(DOCUMENT SECTION)
Speaking after the weekend rescue of nearly 6,000 migrants in the Mediterranean, Foreign Minister Paolo Gentiloni said promises made at last month's EU summit after a migrant boat disaster left 750 dead had to be honoured.
"The EU summit finally confirmed the European character of the migrant issue in the Mediterranean but now we need meaningful steps," Gentiloni told the European Commissioner for Migration, Dimitris Avramapolous, in a telephone conversation, the foreign ministry said.
"In particular, as well as the reinforcement of (border agency) Frontex, Italy expects an extraordinary economic commitment from the European Union to help it meet the urgent needs linked to the reception of migrants.
"A European emergency cannot continue to have only Italian responses."
Gentiloni's outburst came on a day when more than 3,000 migrants landed in southern Italian ports, most of them having been rescued by the country's coastguard or navy on Saturday or Sunday.
(End DOCUMENT SECTION)
(GIVEN ENTRIES)
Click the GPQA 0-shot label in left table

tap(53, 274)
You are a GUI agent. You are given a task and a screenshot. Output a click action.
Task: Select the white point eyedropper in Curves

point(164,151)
(End GIVEN ENTRIES)
TASKS AND EXERCISES ::
- a) Repeat the article on Mediterranean migrants word for word, everything from "Speaking after the" down to "foreign ministry said.".
- b) In the article on Mediterranean migrants, whom did Gentiloni speak with by telephone?

PER-TASK OUTPUTS ::
- a)
Speaking after the weekend rescue of nearly 6,000 migrants in the Mediterranean, Foreign Minister Paolo Gentiloni said promises made at last month's EU summit after a migrant boat disaster left 750 dead had to be honoured.
"The EU summit finally confirmed the European character of the migrant issue in the Mediterranean but now we need meaningful steps," Gentiloni told the European Commissioner for Migration, Dimitris Avramapolous, in a telephone conversation, the foreign ministry said.

- b) The European Commissioner for Migration, Dimitris Avramapolous.